Getting a leg up in the ability to process volumes of information in short periods of time is key in a rapidly advancing technological world, and the U.S. is increasingly dependent on China.
America imported almost $156 billion in advanced technology information and communications equipment from China in 2017 -- an almost six-fold increase from 15 years earlier, according to U.S. Census Bureau data.
China, meanwhile, has seemingly avoided the middle-income trap -- the phenomenon in which middle-income countries fail to evolve into high-income nations because they do not move up the technology ladder. In recent years, China has increased the sophistication of the products they produce.
After a relatively stagnant period from 2013 to 2016, U.S. imports of all types of Chinese-made advanced technology goods -- some of which include circuit boards, modems, disk drives, solar cells, laser printers and robots -- jumped 15.8% in 2017 from the previous year.
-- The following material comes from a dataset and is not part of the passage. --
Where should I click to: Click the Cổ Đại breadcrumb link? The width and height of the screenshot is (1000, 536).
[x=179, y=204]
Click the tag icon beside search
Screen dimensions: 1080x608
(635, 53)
Ninety percent of U.S. advanced technology imports from China are information and communications goods that include computer central processing units, peripherals and telephone switching components. But record highs for Chinese shipments were also reached in the biotechnology, electronics, flexible manufacturing, advanced materials and aerospace categories.
The strongest area of U.S. advanced technology exports to China was in aerospace, dominated by Boeing aircraft. Still, at $16.3 billion, those U.S. shipments to China amount to about a tenth of America’s imports of Chinese-made goods used for information and communications.
The U.S. exported $35.7 billion in advanced technology goods to China in 2017, a four-fold increase in the last 15 years. The gap in such trade now stands at a whopping $135.4 billion in favor of the Chinese.